Over time, the weaving techniques and designs of rugs, gradually became more sophisticated. As this trend continued, carpets gradually became objects of luxury and class, indicating the affluence and social standing of their owners. Once this had occurred, i.e. , once the rugs themselves began to function as valuable commodities and social status symbols, their production itself became a means of generating wealth for their manufacturers. Especially in Persian urban city centers of rug production.
The workshops of urban Persian city rugs that could produce the finest quality rugs could also command the highest prices. The Persian city rug producers, who designed the very finest rugs, acquired reputations of ‘master weavers’. Some of these master rug weavers even began to signed their work.
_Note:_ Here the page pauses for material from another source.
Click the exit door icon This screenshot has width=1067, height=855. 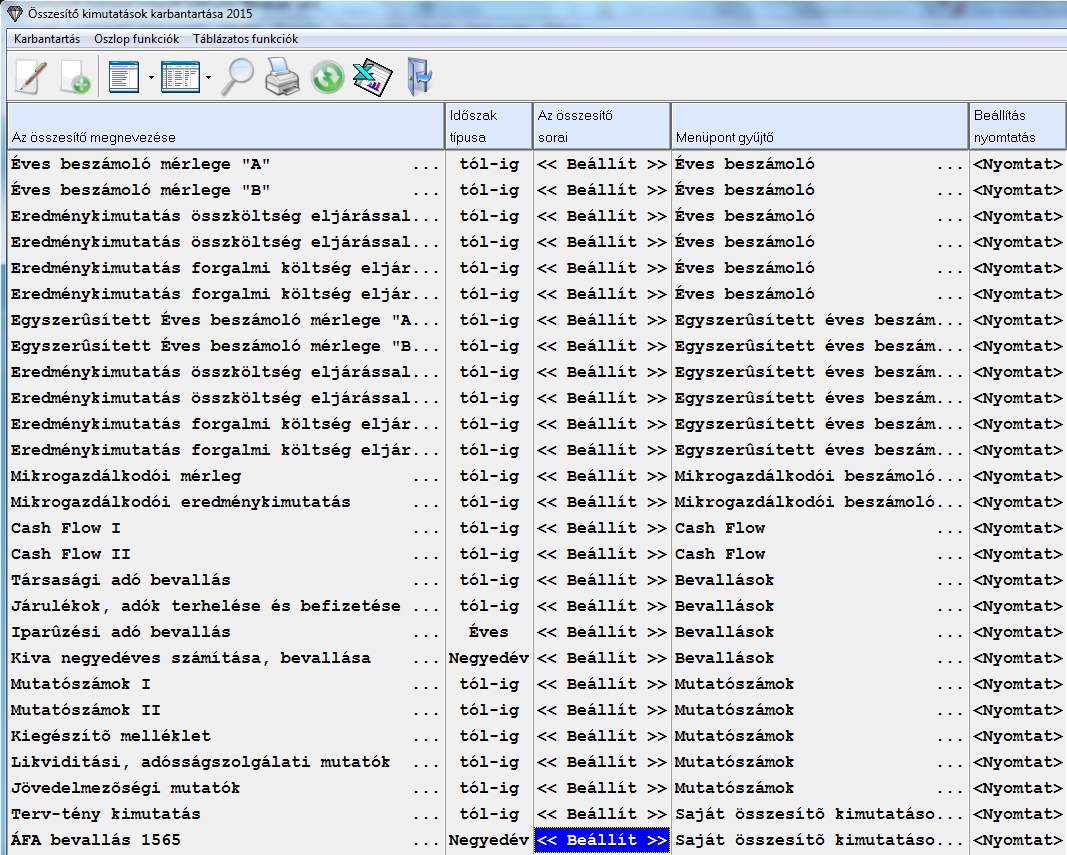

There has sometimes been a tendency, especially among collectors, to contrast commercial Persian city rug weaving with village or tribal and nomadic rug weaving. In this view, the commercial city rug weaving is seen to cater to commercial marketplace demands. In contrast, the work of village or nomadic rug weavers is assumed to have a more genuine cultural and / or aesthetic ‘authenticity’. This is mostly because the tribal village rugs are thought to have been made for the weavers’ own personal use; rather than for sale.
This is, however, somewhat of a false opposition, as commercial rug production, was, by no means, limited to cities. Village and tribal or nomadic rug weavers often traded or sold their work as a source of income. It also turns out, that nomadic and village rugs were not only produced by women in individual households. We now know that village tribal rugs were also produced in larger, organized workshops for the bigger, “outside” market orders.
Also, there is nothing particularly “authentic” about non-urban or village rug designs. Village and nomadic rug designs often turn out to be far less ancient or traditional than experts have supposed. The Persian commercial urban city rug designs, were, in fact, continually changing ‘improving’ or ‘tweaking’ designs `according to the weavers’ creative impulses.
The same holds true to the urban ‘commercial’ city rug designers. They too may have had long traditions behind them. This is despite them having to respond to the ever-changing tastes of the marketplace. In the end, it was the commercial basis of rug production, its need to achieve a successful market share, that guaranteed its high technical and design standards. Only the finest, most creative commercial Persian city rugs could expect to dominate the marketplace.